3rd Hellenic Psychodrama Summer Academy (1st-6th of August 2019, Kolympari, Crete)
At the airport in Athens, on my way back to Zagreb from Crete, I was literally swept off the floor like a breadcrumb (a somewhat large breadcrumb) by the airport personnel. A slightly annoyed person, gently pushing my feet with a dust mop, talked at me in Greek while pointing towards the benches. I prepared myself well for spending the night at the airport in-between two flights: I was lying on a self-inflating mattress that I brought with me, and I was perfectly comfortable where I was. I didn’t want to take up space on the benches, in case there was someone less proficiently equipped for the occasion of sleeping at the airport. Not to mention that floors are very reasonable places to be sleeping on, as you can’t fall off them. There was, however, no space or language for negotiation with the person holding the dust mop. I understood she has to do her job, and I was getting in the way.

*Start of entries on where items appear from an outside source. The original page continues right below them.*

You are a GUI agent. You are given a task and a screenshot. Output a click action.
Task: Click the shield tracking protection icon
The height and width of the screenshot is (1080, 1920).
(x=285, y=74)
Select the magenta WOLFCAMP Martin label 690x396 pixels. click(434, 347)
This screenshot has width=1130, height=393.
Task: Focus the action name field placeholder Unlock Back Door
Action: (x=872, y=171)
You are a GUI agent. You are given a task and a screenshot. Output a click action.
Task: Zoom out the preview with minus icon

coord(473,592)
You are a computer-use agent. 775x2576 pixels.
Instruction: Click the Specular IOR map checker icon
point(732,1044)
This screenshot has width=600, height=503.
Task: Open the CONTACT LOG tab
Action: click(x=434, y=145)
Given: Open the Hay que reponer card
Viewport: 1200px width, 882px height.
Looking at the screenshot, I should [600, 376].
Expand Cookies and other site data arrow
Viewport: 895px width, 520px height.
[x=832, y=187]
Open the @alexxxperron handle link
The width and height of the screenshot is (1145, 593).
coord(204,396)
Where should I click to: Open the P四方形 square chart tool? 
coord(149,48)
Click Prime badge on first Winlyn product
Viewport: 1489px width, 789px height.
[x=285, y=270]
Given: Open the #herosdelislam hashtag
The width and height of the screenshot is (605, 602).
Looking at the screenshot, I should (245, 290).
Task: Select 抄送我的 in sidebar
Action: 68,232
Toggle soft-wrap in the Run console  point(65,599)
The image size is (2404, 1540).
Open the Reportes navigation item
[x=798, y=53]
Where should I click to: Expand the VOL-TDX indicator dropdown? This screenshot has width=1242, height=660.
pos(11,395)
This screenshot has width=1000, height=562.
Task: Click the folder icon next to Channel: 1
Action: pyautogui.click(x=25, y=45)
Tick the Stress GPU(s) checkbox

On that same day, tucked up in my bed in Zagreb, I got an e-mail from Iva with an audio file attached. The subject of the e-mail said: to help you fall asleep. Iva sent Lada and me recorded sounds from our rooms at the Orthodox Academy: the sea, the wind, the crickets. In my memory, the crickets were much louder, and so was the sea. It made me wonder about other senses, like taste or touch, and the ways of preserving them, archiving them, the way we do with photographs. The only albums of touch and taste we have are those that we try to preserve in our memories. And the only way to archive them outside of ourselves is by writing about them, by telling a story, a story made of sensorial bits and pieces, fragments of experiences pinned together.
You see, Stylianos Lagarakis and the team in charge of organising Hellenic Psychodrama Summer Academy are very wise. They recognise, acknowledge and give space to how deeply our everyday (sensorial) experiences are entwined with the work of psychodrama. A conversation around a meal made of cheese, black olives and the reddest red tomatoes in the world might feed into the workshop called The Dictatorship of Love Relationships (Gabriela Moita and Michael A. Wieser). Back pain can bleed into The Pains We Suffered (Wang Jing with Ma Dongfang). Motion sickness on the bus trying to navigate the hairpin turns from northern to souther shore of Crete on our way to and from to the beach might trigger some long forgotten childhood memories and provide for an unexpected moment of healing, which will then, in return, shine a new light on our experiences in the workshop such as Of Love and Other Demons (Tatiana Kryukova). A dream of another, told over traditional Cretan music, might prompt one’s own own desire to dream in Do Androids Dream about Electric Sheep? (Horatiu Nil Albini) and deeply held political beliefs that you seem almost physically attached to might get stirred in large sociodrama workshop (Iafi Shpirer).
I am very new to psychodrama. Prior to my arrival to Crete, I have only attended two one day psychodrama workshops. I am a theatre scholar working at the Academy of Dramatic Art in Zagreb, and my PhD has nothing to do with psychotherapy. My formal education in psychotherapy began only a year and a half ago when I started my education in group analysis at the Institute of Group Analysis in Zagreb. Yet I felt very welcomed to Kolympari Summer Academy, among people who have been doing, teaching, practicing, working with psychodrama for years and years. Because in some ways, however long you have been doing whatever it is you have been doing, and whatever patterns you have adopted that give direction to your affects and behaviour, you are always new to the future of your life. And you are always new to whom you might meet or to what you might experience, because just like in theatre, everything always happens only once, even when it is repeated, and there are no two identical live performances.
For me, the key word and feeling of this summer academy was hollistic, as it describes the way things are deeply entwined and connected: crickets, love, wind, friendship, olive oil, family, anger, frustration and fried zucchinis. And sure, you might say that it happens all the time, but in a way this Academy in Kolympari is designed with a special emphasis, time, space and thoughtfulness for precisely this idea and this feeling.
And even when we seemingly weren’t working but only (only?) living, we were working hard, and the work of psychodrama was working on us and for us.